Transcribe each entry exactly as it appears, leaving out any picture it holds.

* **DATASET EXCERPTS**
=-=-=
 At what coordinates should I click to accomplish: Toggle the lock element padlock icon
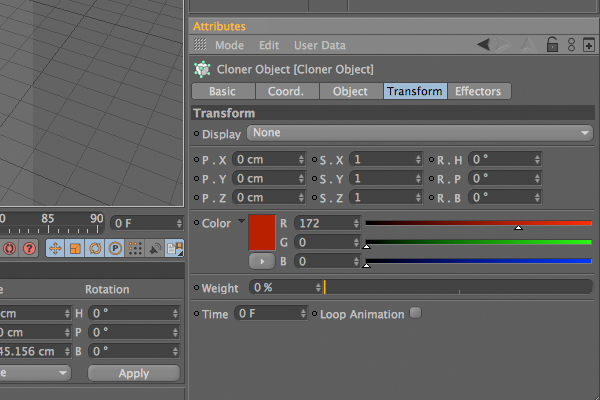(x=552, y=44)
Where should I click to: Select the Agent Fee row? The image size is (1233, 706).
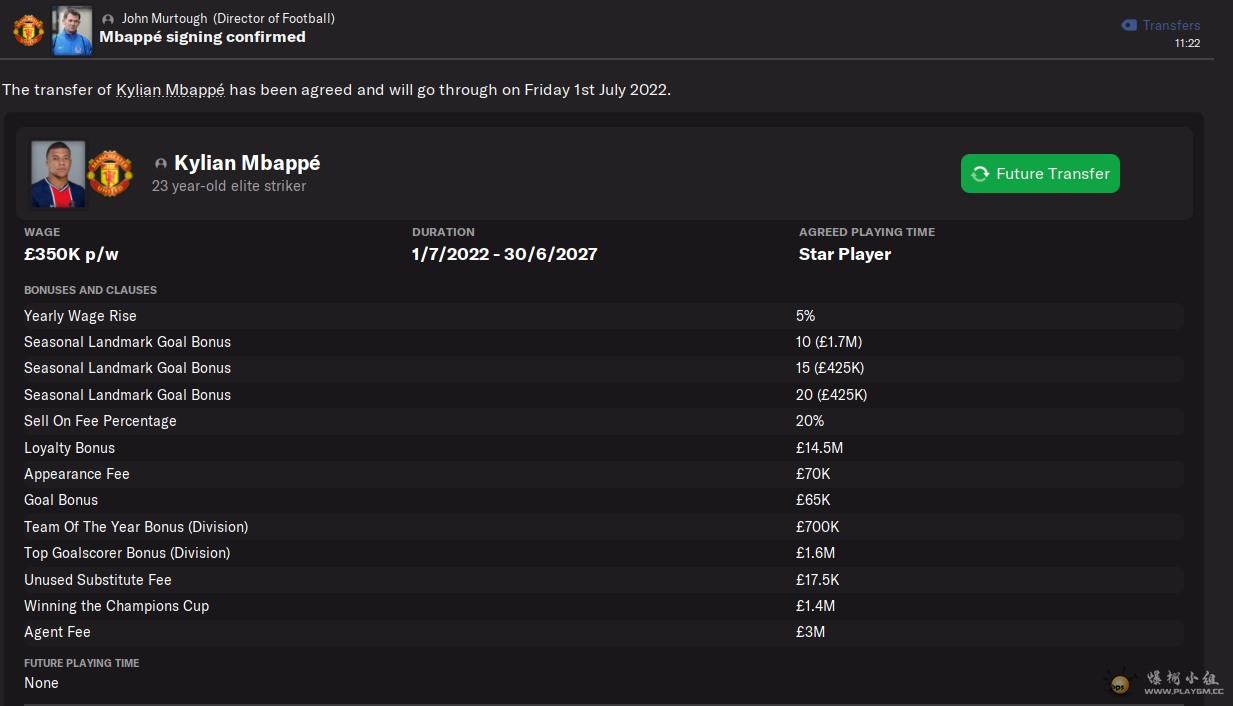point(600,632)
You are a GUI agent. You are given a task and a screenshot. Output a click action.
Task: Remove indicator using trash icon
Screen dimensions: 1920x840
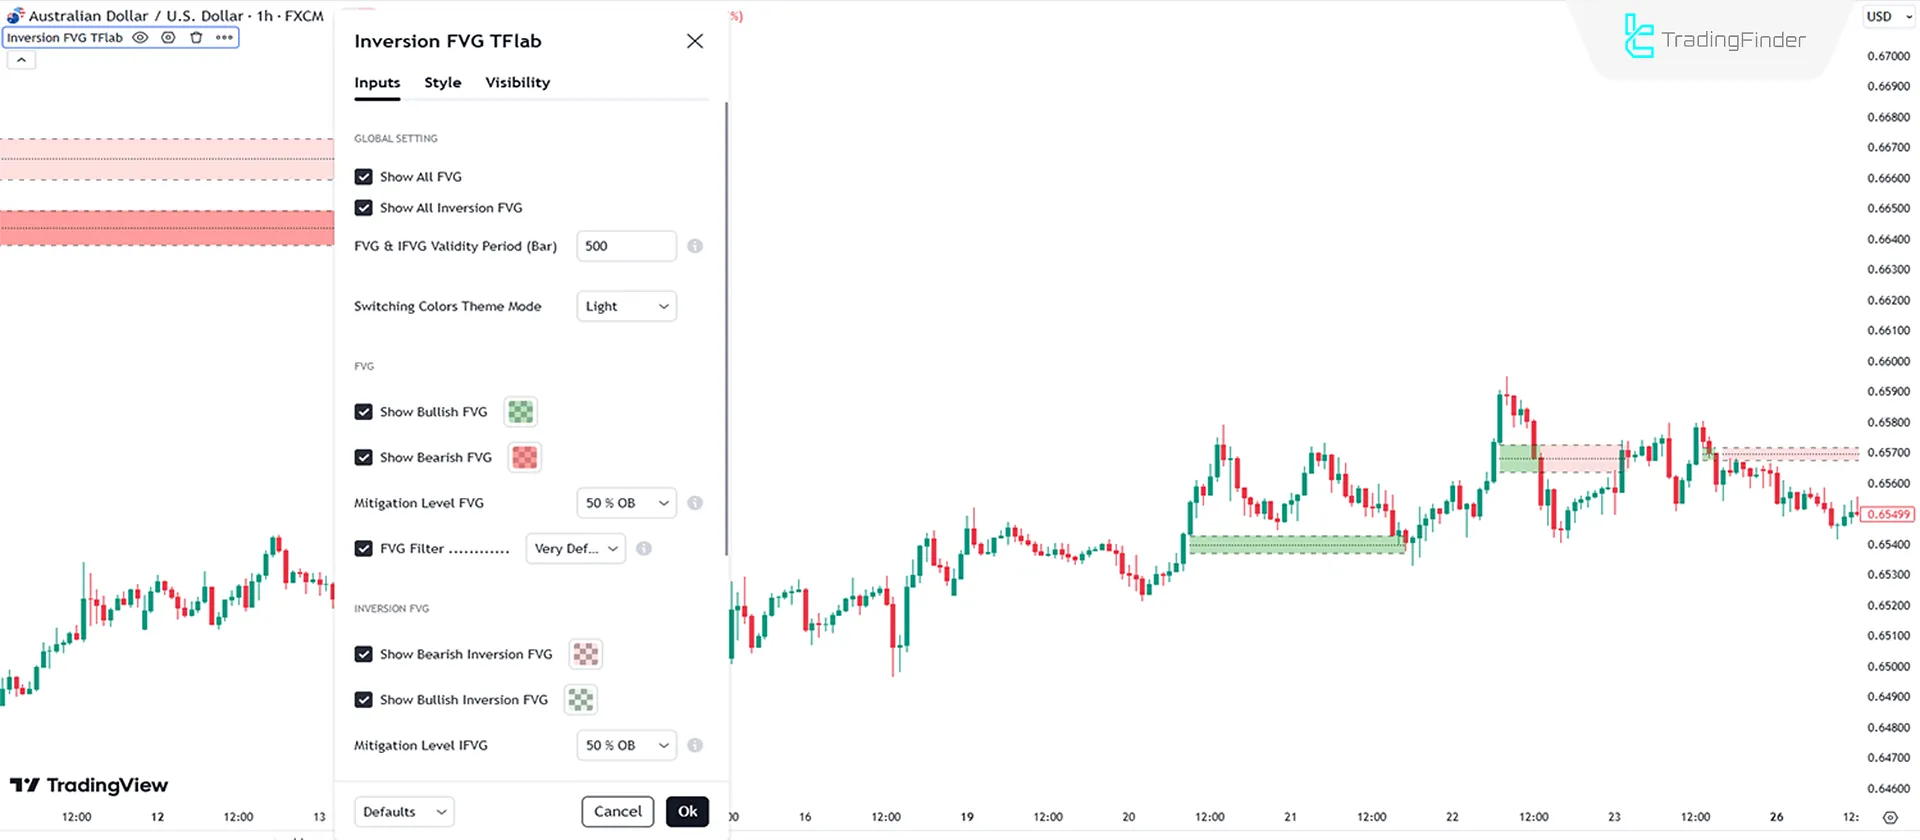[x=196, y=38]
=-=-=
* **FINISHED EXERCISE**
 At what coordinates should I click to accomplish: Toggle the lock element padlock icon
(x=552, y=44)
Where should I click to: Select the Agent Fee row? The image size is (1233, 706).
point(600,632)
You are a GUI agent. You are given a task and a screenshot. Output a click action.
Task: Remove indicator using trash icon
Screen dimensions: 1920x840
[x=196, y=38]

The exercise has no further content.